WORK REQUIRED | Return each line, exactly as given, from the one containing "Skip to the" through the end of the entries below, and skip the rest.

■ ■ ■ ■

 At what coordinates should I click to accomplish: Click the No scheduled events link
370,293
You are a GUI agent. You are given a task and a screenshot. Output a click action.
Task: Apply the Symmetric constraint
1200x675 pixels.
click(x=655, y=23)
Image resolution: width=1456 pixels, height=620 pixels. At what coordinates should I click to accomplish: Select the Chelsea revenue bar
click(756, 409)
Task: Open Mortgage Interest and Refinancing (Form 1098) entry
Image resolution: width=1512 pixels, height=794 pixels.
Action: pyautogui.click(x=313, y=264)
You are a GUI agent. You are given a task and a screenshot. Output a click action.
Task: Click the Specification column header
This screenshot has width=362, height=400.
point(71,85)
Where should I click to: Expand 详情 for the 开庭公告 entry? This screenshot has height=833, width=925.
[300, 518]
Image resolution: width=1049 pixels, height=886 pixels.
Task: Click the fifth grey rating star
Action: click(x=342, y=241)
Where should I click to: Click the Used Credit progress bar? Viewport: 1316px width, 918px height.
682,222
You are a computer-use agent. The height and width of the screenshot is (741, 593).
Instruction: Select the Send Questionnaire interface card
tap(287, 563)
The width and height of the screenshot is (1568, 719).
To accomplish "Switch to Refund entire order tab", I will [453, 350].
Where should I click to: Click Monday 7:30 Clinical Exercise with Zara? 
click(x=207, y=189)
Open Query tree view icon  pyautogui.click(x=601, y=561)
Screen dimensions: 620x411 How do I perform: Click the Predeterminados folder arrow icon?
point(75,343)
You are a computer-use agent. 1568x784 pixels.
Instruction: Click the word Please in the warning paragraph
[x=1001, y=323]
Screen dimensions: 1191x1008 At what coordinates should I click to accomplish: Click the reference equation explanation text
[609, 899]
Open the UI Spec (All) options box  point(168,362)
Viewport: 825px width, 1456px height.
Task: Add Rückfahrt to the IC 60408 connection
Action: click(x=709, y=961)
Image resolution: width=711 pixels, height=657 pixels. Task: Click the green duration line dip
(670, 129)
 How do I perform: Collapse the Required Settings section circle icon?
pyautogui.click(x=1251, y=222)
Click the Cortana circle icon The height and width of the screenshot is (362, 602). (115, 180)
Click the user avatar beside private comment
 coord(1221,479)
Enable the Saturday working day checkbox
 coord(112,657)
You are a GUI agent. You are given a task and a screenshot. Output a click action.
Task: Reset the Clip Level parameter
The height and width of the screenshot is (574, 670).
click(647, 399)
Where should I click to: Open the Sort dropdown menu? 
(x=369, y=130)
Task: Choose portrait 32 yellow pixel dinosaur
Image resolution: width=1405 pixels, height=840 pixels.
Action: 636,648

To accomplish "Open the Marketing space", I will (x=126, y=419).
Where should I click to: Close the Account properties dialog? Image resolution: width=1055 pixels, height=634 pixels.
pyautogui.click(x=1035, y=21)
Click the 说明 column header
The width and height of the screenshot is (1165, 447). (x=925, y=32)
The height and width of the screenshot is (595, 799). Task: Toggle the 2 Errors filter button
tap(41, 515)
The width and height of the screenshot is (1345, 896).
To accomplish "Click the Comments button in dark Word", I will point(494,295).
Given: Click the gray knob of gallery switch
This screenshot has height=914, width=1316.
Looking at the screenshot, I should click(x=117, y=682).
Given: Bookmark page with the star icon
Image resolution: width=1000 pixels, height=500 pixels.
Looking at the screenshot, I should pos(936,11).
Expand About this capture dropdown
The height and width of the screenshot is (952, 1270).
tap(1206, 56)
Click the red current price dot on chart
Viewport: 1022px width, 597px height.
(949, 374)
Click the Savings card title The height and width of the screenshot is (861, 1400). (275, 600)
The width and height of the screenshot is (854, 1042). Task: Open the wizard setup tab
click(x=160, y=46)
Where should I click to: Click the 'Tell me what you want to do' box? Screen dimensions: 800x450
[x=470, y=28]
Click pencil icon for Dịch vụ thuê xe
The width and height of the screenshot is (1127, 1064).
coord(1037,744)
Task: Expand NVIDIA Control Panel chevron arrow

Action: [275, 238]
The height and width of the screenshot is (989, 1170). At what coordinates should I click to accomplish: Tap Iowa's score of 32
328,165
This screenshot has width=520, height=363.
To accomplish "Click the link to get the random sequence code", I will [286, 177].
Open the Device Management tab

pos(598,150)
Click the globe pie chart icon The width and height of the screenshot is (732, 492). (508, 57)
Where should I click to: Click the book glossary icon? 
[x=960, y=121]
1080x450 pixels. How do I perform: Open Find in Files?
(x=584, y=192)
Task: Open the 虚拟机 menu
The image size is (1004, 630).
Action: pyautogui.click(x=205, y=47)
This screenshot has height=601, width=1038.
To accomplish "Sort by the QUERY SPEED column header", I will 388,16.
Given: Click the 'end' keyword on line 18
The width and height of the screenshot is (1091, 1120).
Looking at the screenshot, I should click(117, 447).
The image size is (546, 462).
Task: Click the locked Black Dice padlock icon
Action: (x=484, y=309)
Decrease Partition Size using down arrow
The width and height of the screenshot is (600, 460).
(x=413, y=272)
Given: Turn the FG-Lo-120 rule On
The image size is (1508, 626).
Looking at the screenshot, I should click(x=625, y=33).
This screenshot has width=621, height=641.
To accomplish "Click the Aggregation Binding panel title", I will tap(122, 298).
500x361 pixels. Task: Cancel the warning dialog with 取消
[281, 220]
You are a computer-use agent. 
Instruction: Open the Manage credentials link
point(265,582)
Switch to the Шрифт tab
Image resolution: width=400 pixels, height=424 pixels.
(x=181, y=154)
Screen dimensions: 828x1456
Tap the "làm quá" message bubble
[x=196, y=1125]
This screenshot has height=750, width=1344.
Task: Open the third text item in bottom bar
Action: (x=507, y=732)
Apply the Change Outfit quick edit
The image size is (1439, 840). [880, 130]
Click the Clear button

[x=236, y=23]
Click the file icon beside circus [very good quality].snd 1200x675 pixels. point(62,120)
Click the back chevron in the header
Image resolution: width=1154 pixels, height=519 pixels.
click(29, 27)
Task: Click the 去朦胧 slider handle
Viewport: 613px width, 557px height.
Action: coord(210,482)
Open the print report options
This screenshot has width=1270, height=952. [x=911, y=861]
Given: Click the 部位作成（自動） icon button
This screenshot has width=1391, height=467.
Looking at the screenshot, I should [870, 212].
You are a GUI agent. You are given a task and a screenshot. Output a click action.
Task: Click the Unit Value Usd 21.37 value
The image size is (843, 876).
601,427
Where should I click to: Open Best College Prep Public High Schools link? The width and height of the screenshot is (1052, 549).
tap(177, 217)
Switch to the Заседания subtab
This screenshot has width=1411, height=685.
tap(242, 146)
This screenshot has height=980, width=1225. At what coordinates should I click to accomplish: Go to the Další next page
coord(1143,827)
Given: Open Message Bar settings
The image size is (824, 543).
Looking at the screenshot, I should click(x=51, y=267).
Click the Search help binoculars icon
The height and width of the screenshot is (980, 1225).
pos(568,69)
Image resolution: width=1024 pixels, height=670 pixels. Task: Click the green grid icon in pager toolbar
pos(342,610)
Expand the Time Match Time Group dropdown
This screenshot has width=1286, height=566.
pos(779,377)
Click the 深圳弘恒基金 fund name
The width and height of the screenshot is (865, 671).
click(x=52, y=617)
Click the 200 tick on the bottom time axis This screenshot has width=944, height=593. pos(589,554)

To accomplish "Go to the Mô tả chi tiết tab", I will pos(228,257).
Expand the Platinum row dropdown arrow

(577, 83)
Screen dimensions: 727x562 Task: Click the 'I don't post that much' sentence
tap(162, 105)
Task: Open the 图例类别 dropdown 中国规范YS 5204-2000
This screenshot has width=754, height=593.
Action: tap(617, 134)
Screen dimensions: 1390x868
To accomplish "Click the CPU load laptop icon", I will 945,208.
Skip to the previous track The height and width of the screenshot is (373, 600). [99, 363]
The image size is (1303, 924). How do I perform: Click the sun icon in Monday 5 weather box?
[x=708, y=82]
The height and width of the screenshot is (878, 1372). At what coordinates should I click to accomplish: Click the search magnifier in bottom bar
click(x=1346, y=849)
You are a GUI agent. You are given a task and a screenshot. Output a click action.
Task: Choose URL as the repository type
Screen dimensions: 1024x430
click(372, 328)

■ ■ ■ ■

EXERCISE SOLUTION |
Skip to the previous track The height and width of the screenshot is (373, 600). [99, 363]
The image size is (1303, 924). How do I perform: Click the sun icon in Monday 5 weather box?
[x=708, y=82]
The height and width of the screenshot is (878, 1372). At what coordinates should I click to accomplish: Click the search magnifier in bottom bar
click(x=1346, y=849)
You are a GUI agent. You are given a task and a screenshot. Output a click action.
Task: Choose URL as the repository type
Screen dimensions: 1024x430
click(372, 328)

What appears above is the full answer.